↓↓↓

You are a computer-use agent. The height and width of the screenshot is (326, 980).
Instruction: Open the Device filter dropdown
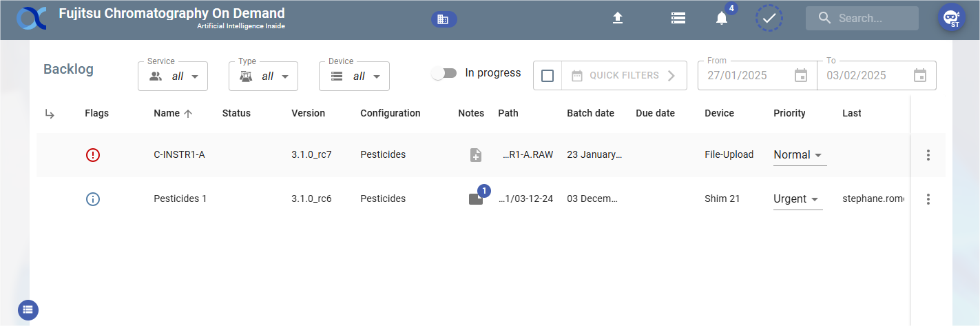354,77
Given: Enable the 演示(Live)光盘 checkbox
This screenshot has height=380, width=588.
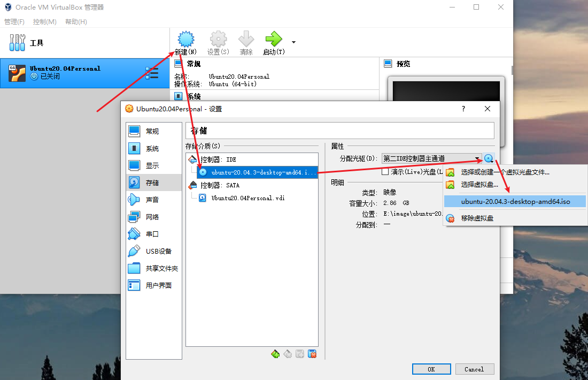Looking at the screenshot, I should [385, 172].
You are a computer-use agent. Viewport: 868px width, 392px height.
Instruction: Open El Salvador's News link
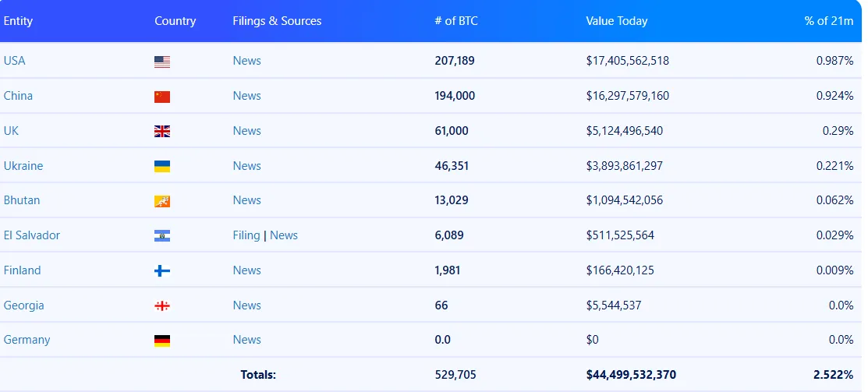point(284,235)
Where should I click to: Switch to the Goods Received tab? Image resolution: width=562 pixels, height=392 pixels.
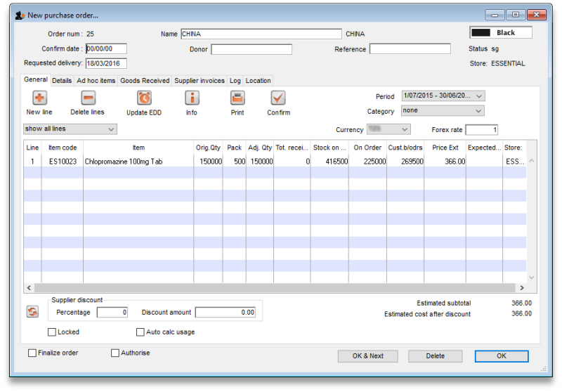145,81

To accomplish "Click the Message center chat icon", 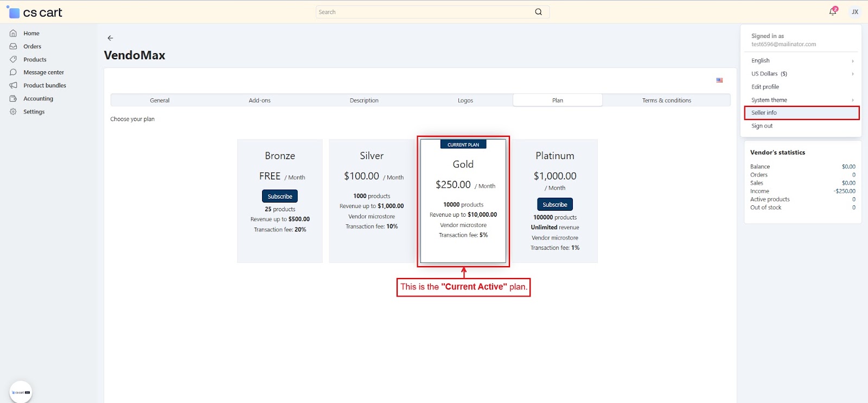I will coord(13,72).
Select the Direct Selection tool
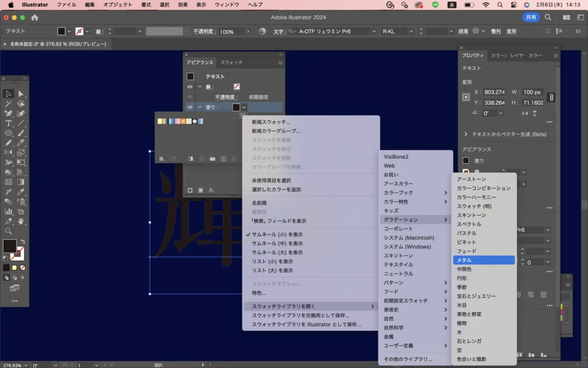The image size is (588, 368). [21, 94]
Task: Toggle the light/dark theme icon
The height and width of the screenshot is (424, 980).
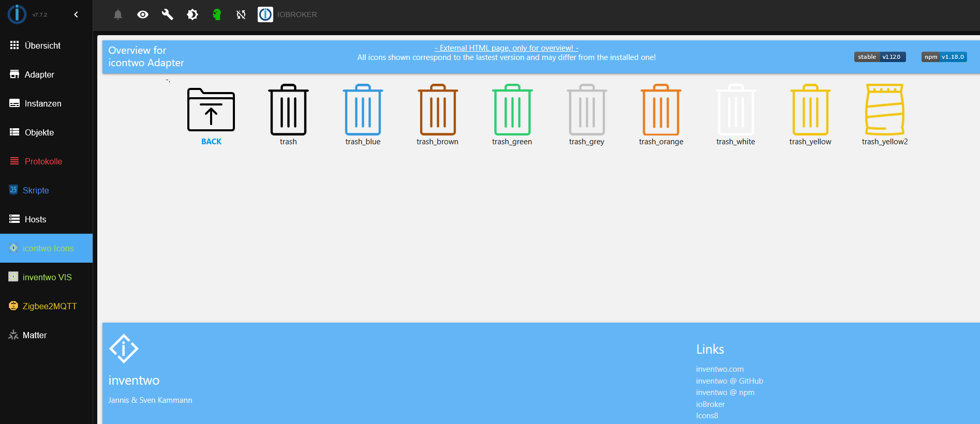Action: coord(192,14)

↑↑↑
↓↓↓

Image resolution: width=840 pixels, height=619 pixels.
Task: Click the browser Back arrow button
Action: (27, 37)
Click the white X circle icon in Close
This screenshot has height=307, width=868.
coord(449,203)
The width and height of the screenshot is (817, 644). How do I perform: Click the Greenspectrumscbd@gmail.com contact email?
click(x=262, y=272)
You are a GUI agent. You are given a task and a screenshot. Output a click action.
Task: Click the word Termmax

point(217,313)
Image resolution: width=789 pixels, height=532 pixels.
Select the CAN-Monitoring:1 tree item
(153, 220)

↑↑↑
↓↓↓

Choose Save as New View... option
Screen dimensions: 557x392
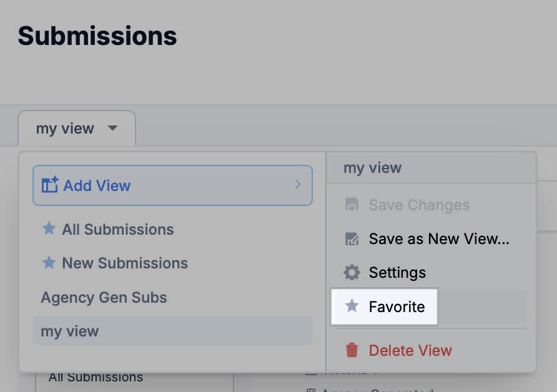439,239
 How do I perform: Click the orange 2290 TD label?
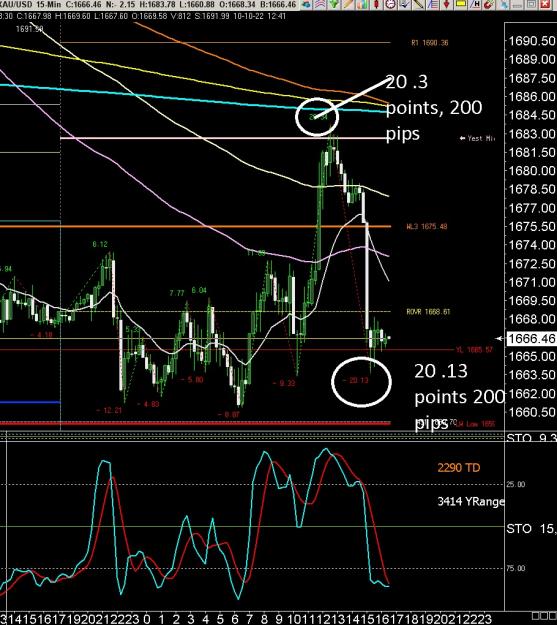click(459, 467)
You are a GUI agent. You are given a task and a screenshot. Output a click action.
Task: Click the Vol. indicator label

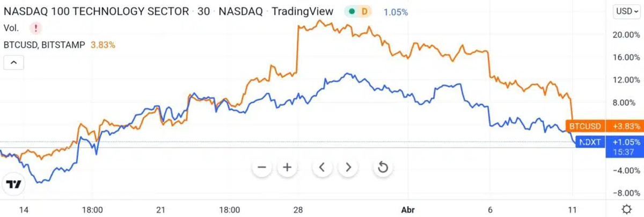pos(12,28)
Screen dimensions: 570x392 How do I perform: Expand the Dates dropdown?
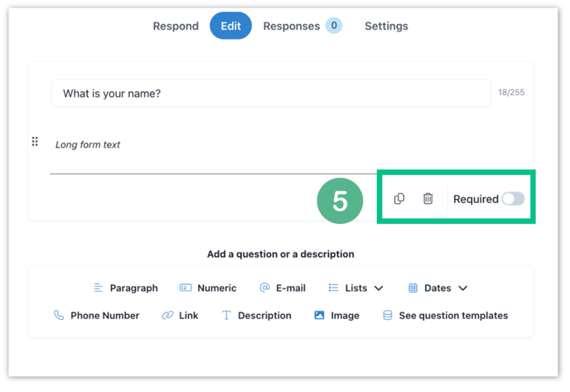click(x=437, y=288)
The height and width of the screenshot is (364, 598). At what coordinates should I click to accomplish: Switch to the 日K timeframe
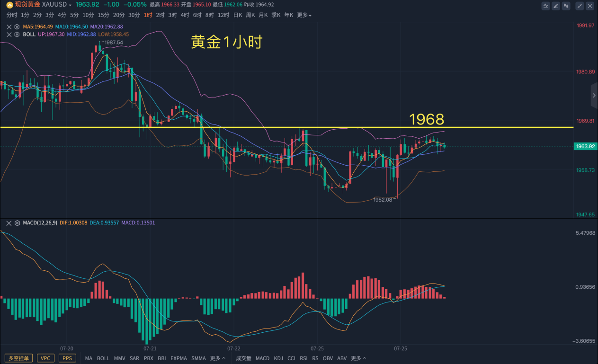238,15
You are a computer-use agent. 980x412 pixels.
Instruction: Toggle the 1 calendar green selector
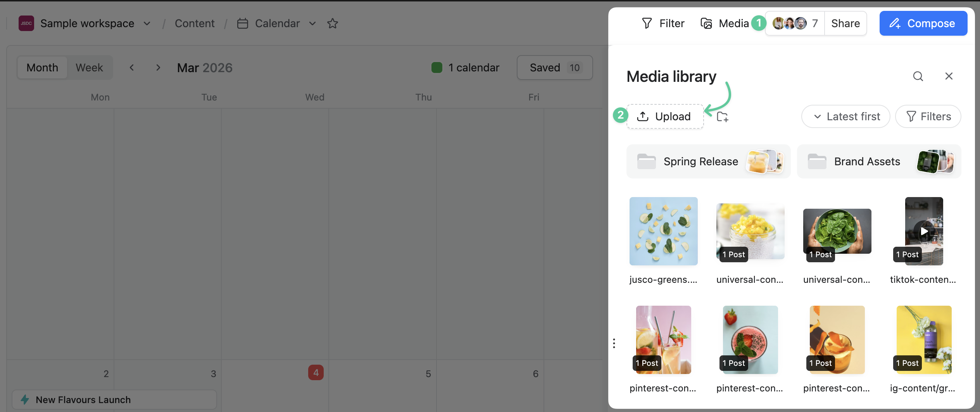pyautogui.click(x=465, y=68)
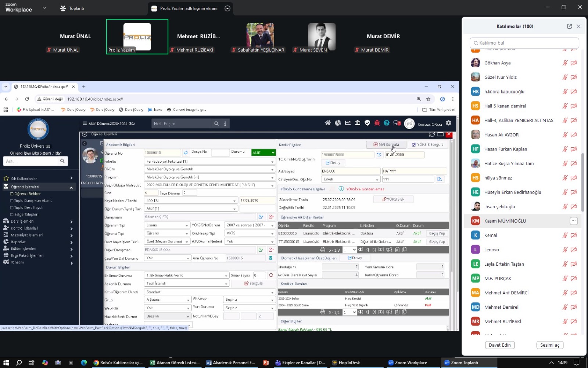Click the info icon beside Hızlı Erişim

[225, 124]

↑↑↑

◆ To do ◆
Give the number of lines in the material above that include the string "computer", with no further text.

◆ Exercise solution ◆
3